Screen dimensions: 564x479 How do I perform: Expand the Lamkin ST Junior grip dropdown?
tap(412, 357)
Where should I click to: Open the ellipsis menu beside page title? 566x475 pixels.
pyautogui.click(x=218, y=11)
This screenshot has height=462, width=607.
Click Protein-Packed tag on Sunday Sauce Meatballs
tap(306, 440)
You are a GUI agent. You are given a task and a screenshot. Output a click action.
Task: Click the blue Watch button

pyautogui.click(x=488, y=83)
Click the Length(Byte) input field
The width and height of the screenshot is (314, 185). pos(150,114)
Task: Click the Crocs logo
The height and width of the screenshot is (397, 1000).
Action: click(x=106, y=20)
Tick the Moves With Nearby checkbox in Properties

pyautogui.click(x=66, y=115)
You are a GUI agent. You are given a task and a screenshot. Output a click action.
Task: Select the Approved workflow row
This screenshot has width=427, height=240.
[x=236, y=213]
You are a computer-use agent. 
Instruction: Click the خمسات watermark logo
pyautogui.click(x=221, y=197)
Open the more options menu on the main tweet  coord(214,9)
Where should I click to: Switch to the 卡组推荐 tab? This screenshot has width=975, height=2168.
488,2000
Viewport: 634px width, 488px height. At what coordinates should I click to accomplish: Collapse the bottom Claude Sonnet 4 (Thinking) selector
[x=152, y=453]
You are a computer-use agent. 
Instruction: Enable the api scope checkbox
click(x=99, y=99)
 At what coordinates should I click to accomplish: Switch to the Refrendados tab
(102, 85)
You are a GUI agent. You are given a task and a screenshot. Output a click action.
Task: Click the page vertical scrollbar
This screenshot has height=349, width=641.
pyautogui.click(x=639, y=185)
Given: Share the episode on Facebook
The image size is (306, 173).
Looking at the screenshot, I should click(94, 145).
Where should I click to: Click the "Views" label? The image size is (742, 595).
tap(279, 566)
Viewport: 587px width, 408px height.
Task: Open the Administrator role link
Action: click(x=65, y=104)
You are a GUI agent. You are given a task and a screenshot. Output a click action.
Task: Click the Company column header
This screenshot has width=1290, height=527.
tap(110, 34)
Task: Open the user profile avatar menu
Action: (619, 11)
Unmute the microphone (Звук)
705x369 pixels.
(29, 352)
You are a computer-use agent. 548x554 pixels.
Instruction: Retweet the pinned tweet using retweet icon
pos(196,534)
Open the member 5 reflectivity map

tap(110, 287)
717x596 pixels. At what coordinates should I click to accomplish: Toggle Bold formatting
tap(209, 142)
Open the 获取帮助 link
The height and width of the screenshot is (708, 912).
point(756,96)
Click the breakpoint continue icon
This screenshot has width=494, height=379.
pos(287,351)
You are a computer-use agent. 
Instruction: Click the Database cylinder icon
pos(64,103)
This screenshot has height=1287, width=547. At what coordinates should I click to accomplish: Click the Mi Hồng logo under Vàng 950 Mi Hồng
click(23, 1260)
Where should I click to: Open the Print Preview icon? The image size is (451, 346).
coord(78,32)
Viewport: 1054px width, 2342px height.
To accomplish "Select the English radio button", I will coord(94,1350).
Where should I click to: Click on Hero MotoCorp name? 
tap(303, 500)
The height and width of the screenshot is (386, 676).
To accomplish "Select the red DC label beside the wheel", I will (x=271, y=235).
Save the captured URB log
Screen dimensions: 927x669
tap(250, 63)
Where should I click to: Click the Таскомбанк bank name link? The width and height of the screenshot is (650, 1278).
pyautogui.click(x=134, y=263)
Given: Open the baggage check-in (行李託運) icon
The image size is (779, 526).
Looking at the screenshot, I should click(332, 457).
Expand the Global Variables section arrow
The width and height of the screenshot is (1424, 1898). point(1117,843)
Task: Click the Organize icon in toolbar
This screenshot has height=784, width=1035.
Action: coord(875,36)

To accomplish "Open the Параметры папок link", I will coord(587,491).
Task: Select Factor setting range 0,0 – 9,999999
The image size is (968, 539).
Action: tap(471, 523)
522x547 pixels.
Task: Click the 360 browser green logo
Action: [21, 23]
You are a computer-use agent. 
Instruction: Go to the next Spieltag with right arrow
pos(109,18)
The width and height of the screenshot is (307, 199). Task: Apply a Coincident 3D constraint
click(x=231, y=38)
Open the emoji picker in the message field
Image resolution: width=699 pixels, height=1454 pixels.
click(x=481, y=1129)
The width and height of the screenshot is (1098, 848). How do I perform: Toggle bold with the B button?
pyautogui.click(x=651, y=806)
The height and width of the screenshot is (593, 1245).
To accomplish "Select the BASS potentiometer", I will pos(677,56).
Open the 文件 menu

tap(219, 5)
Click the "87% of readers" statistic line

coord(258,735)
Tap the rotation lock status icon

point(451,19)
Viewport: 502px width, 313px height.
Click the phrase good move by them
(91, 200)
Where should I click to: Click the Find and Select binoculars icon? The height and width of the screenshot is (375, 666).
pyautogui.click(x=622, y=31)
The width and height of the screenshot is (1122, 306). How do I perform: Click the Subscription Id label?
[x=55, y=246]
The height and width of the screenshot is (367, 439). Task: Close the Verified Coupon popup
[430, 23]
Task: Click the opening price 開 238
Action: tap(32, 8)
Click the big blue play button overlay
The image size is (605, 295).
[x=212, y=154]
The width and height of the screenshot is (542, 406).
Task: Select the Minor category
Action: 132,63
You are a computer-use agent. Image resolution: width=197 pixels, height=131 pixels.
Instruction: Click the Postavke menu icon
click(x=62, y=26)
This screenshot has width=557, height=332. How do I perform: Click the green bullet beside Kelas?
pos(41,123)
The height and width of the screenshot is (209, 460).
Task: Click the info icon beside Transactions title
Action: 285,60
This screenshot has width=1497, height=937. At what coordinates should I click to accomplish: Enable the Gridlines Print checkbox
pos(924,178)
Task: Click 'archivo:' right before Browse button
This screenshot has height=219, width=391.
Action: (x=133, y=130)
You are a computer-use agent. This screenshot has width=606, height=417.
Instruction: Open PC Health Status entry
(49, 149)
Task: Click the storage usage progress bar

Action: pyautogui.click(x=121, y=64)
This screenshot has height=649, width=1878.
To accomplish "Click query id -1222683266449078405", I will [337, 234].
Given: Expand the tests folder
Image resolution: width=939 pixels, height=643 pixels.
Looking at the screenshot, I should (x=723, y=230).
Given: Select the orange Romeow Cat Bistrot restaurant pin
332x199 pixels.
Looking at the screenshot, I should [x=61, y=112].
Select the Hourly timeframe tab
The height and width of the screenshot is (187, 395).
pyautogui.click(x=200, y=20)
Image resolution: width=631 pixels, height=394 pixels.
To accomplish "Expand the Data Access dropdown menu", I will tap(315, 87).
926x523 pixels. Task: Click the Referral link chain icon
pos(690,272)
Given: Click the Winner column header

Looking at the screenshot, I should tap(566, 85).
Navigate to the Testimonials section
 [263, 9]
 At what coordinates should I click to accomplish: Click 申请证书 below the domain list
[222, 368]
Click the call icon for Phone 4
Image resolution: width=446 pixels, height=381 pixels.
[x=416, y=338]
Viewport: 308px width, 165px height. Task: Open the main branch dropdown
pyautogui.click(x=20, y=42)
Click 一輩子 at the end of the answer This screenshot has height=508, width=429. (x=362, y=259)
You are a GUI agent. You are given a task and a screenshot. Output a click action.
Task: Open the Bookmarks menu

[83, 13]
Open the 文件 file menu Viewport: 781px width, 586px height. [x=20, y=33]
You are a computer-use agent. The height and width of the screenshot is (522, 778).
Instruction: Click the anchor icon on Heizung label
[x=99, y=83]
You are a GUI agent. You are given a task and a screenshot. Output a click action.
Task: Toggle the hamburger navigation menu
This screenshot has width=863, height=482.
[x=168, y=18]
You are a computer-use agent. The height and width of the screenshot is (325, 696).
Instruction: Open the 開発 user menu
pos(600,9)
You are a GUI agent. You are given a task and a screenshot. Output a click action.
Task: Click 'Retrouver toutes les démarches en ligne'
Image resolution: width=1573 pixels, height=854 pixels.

ABOUT THIS TASK —
Everything above from the line with "Given: Select the" to the line with "Image resolution: width=631", both included, must be repeated exactly, and nothing outside that range.

EXERCISE SOLUTION —
Given: Select the orange Romeow Cat Bistrot restaurant pin
332x199 pixels.
Looking at the screenshot, I should [x=61, y=112].
Select the Hourly timeframe tab
The height and width of the screenshot is (187, 395).
pyautogui.click(x=200, y=20)
Image resolution: width=631 pixels, height=394 pixels.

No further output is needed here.